Every year, I hope the state tournament lives up to expectations.
After all, I spend three straight days in the gyms of host schools Marshfield and North Bend after five days of frenzied preparation for the special sections we produce, so I hope the tournament is filled with good story lines and great games.
This year, the good — make that great — games were many, right up to championship night, when Blanchet Catholic’s girls used a furious rally to beat Dayton and Dayton’s boys fought off a tough challenge from De La Salle North Catholic to win their third title in six years.
There weren’t any overtime games, but several looked like they might be headed that way. By the end of the weekend, five contests had been decided by three points or fewer and several others were close in the final minute.
There were incredible individual performances. There were great team efforts. There were tears of joy. There were tears of heartbreak.
And there were memories created that will last a lifetime.
One of the great team stories came on the opening day, when Cascade Christian overcame Salem Academy to reach the semifinals while the Challengers’ best player was sitting in a hospital bed after having his appendix removed.
Playing for a teammate often brings out superb efforts, and the same Challengers squad pushed eventual champion Dayton into the fourth quarter in the semifinals.
On a somewhat related note, I wrote a feature for our first section about Cascade Christian coach Brian Morse, who is well-respected from his nearly three decades as a coach. He showed why I regard him so highly during the game against Salem Academy when he asked the officials to stop the action while his team had an advantage on a fast break because one of the Crusaders was injured on the other end of the floor. He didn’t have to do that, and a lot of coaches (though not necessarily the ones here over the weekend) wouldn’t.
The next night, Dayton coach Ron Hop showed why I respect him so much. Morse was trying to get a Cascade Christian player in during the final seconds so he could experience playing in the state tournament and Hop offered to call a timeout.
The tournament was filled with classy coaches and they are two of the best.
I got a pleasant personal surprise during the dinner for the two teams of past participants recognized on championship night.
I knew one of the Coquille players was Kris Klemm, but I didn’t expect to see her parents and brother as well. When I bumped into them, we had a nice visit.
Andy Klemm was one of my favorite teachers and coaches in high school and taught biology classes for all five of my brothers and me. And he and Bits lived in the same neighborhood as we did when our son Michael was born and we loved to stop and visit on walks when we took him out in the stroller before the Klemms moved to the Willamette Valley where they are closer to grandkids.
Randy was a star athlete for the Red Devils who was fortunate enough to play in the state basketball tournament and is a fellow member of Coquille’s Hall of Fame as part a stellar golf team. He’s a school board member in Harrisburg, which is Coquille’s biggest rival for boys sports right now, but that doesn’t take away from the fact that he’s also a great guy.

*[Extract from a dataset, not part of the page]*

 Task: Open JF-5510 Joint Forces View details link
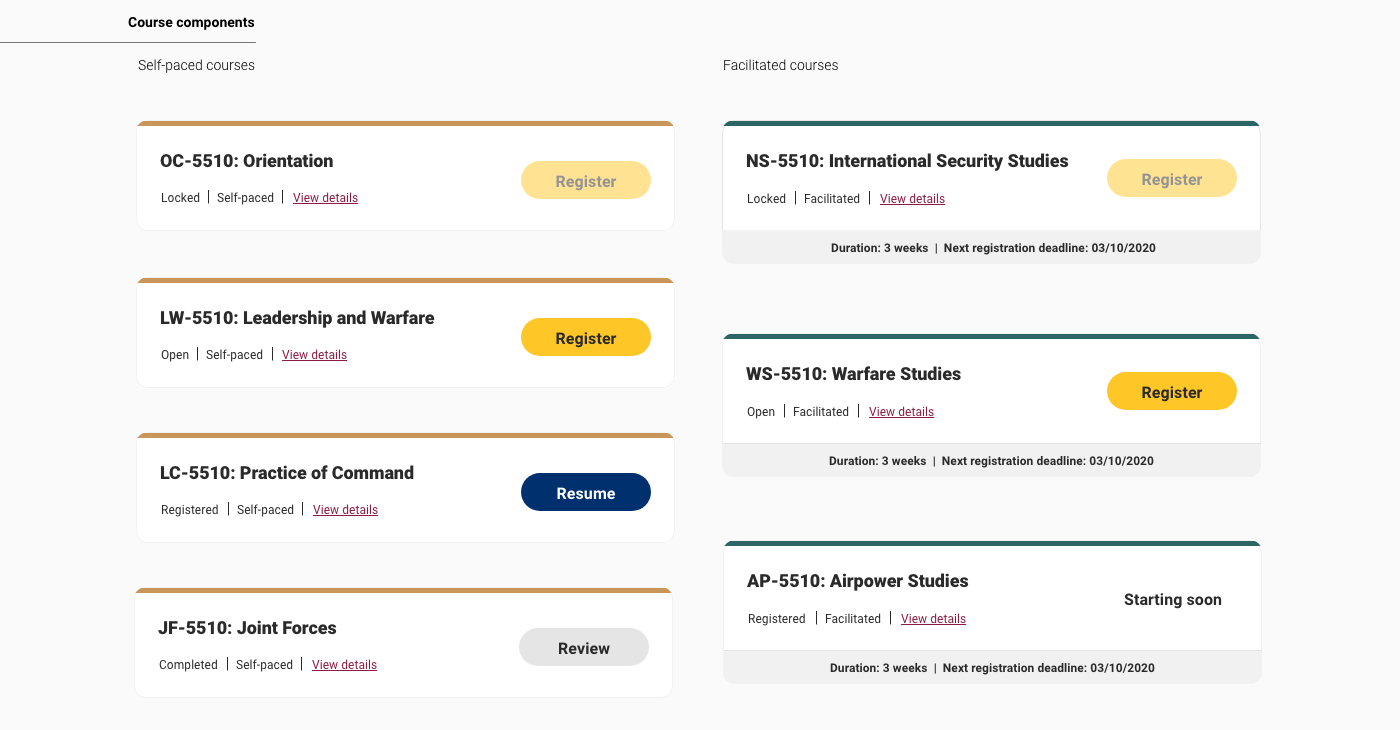(x=344, y=665)
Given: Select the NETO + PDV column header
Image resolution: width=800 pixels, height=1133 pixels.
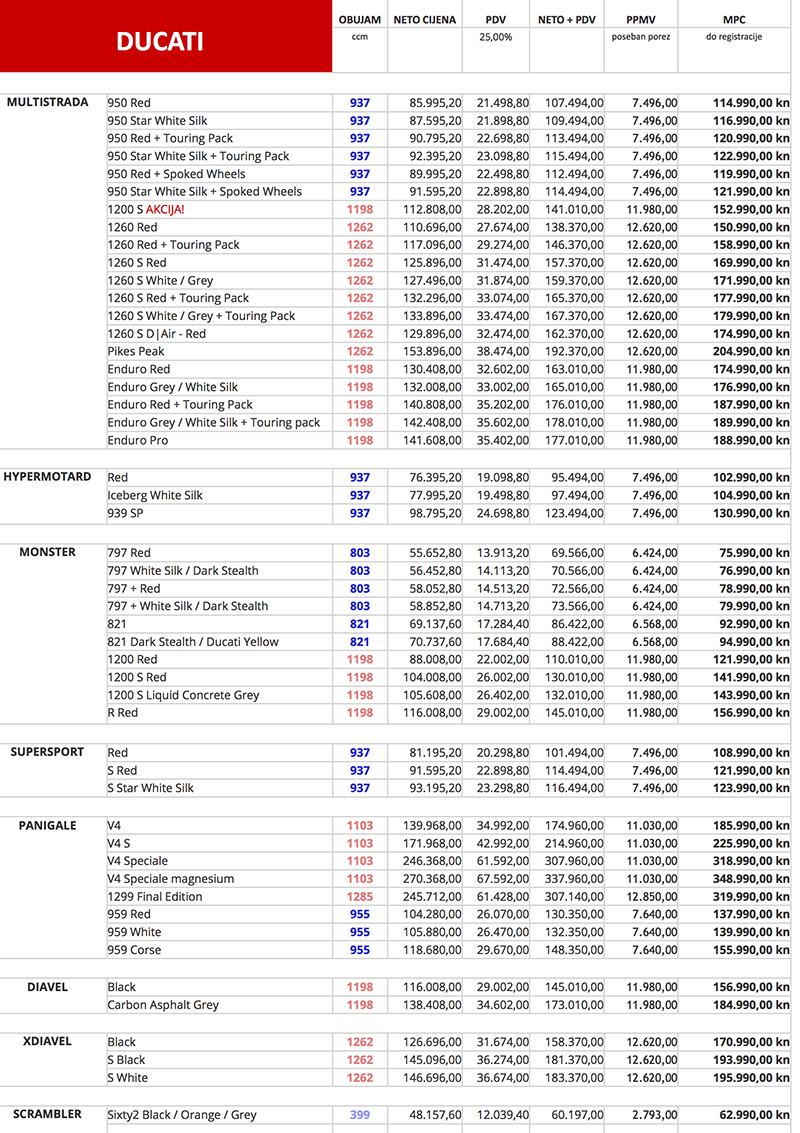Looking at the screenshot, I should [566, 20].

Of course, the night was for Kris and all her teammates, plus their legendary coach George Johnson. It was a nice honor for those Red Devils and the Mac Hi champions from 1959. Honoring the past teams is one of my favorite parts of the event.
For the first time since 2011, when the tournament returned to the Bay Area, three boys from the same team were voted to the all-tournament first team by the coaches when Dayton’s Zach Bernards, Tanner Lewis and Jalen Flowers were honored.
The other time, it was Dayton, too, with Travis Bernards, Maika Ostling and AJ Hedgecock all picked. That year, Dayton lost the championship game to a Horizon Christian team led by Jordan Tebbutt.
For the first time in my career as sports editor, I asked a coach if I could address an entire team.
It came Saturday afternoon after Coquille’s girls, ravaged by illness, had lost to Salem Academy in the third-place game.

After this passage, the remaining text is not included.